第4話 死神坊主

著:マン・コカスマ・ラミー ◆3Lv4KTTgPo  時刻:21:20:24

19 :マン・コカスマ・ラミー ◆3Lv4KTTgPo :2010/08/20(金) 21:20:24 ID:pt788zZQO
死神坊主

当時俺の住んでた地域は月に一人は必ず死んでいた。
老若男女問わず自殺が多い。次いで事故や火事。 葬式や法事なんて日常茶飯事で、坊さんが行列で町に来る事も珍しく無かった。
ある日俺が居間で昼寝をしていた時、坊さんの行列がいつも通り念仏を唱えながら俺の家の前を通り過ぎた。
しかし、その日は何故か一人の坊さんだけ俺の家の前に留まり念仏を唱え続ける。
いつもと違う光景を不思議に思い、夕方頃帰宅した母と兄に昼間の事を話した。

すると母は顔色を変え『坊さんの行列なんて、この町には一度も来た事が無いよ。』と言う。

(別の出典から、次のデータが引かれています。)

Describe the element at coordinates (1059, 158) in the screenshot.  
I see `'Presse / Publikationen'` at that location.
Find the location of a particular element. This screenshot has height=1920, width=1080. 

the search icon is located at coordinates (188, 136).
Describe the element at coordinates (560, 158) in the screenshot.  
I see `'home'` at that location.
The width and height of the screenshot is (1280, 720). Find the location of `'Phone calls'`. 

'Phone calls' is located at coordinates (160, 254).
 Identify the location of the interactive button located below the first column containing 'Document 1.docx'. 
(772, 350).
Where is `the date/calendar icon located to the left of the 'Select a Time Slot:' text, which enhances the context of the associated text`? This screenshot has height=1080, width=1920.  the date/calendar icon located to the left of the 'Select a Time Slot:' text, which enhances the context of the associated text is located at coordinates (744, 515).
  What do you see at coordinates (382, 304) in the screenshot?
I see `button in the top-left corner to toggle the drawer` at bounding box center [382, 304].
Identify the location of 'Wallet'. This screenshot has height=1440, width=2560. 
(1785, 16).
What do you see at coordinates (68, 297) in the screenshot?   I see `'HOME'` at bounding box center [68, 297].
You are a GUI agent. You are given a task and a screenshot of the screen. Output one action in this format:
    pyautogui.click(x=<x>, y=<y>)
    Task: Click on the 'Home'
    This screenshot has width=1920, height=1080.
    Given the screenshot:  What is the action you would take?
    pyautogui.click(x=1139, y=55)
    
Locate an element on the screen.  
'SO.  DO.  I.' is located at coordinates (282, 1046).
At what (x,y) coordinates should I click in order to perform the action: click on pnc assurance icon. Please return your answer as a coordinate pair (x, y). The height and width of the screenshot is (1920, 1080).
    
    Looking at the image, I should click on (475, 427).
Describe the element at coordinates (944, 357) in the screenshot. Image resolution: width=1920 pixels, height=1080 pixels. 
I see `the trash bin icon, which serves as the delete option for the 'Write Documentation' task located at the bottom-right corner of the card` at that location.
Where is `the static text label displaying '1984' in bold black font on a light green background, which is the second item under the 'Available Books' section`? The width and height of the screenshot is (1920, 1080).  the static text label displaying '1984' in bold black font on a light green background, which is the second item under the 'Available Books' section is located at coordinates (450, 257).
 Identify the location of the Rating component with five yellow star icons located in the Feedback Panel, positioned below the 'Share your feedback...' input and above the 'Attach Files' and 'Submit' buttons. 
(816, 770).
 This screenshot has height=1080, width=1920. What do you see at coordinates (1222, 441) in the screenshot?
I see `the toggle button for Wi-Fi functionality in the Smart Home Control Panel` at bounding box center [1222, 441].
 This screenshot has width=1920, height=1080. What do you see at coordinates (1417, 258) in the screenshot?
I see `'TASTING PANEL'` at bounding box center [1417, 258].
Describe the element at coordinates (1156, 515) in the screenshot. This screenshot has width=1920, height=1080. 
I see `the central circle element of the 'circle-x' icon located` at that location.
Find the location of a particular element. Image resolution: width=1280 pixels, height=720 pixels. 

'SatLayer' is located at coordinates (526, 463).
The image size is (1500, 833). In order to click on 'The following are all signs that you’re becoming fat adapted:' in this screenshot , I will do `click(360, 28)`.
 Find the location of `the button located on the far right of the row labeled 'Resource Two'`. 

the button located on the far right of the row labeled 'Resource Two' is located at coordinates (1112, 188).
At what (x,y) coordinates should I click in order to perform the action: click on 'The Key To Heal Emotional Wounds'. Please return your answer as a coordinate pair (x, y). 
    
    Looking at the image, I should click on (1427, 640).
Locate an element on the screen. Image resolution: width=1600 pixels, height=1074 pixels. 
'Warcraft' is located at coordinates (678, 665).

納得のいかない俺は『本当だよ!嘘じゃないよ!』と、まくし立てた。

母は『嘘じゃないのは知ってるよ。でもアレは人じゃない。不吉な者なの。アンタにも見えてたのは知らなかった』と言った。
母の話しでは、どうやら坊さんの行列が現れた翌日に人が死ぬらしい。
すぐに近所に住むUさんに相談し、坊さんに念仏を唱えられた事を話しすと、すぐに神社でお祓いを受けられる様に手配をしてくれ、俺達家族三人はお祓いを受けた。

そして翌日、また死人が出た。
うちの家族は無事だったが、兄の様子がおかしくなり始めた。今まで霊的なことなど一切口にしなかった兄だが『死神が見える。振り向くと、今にも殺されそうだ』と、頻りに訴える様になった。

ある日、俺はまた坊さんの行列を見た。人じゃないと知ってしまってからは恐ろしい存在だ。
坊さんの行列は俺の家の前で留まり念仏を唱えた。居間で耳を塞ぎ凍りつく俺を無視し、一人の坊さんが庭に入り込み、他の者達よりも大声で念仏を唱えた。

その後の事はよく覚えてないが、またお祓いを受けたらしい。
翌日、兄は事故に遭った。半年間意識不明で生死の境を漂ったが、奇跡的に命だけは助かった。

お祓いを手配してくれたUさんは一家無理心中で死んでしまった。

あなたの見ている坊さんも、死神坊主かも知れません。呪いの念仏を聞かぬ様、お気をつけて。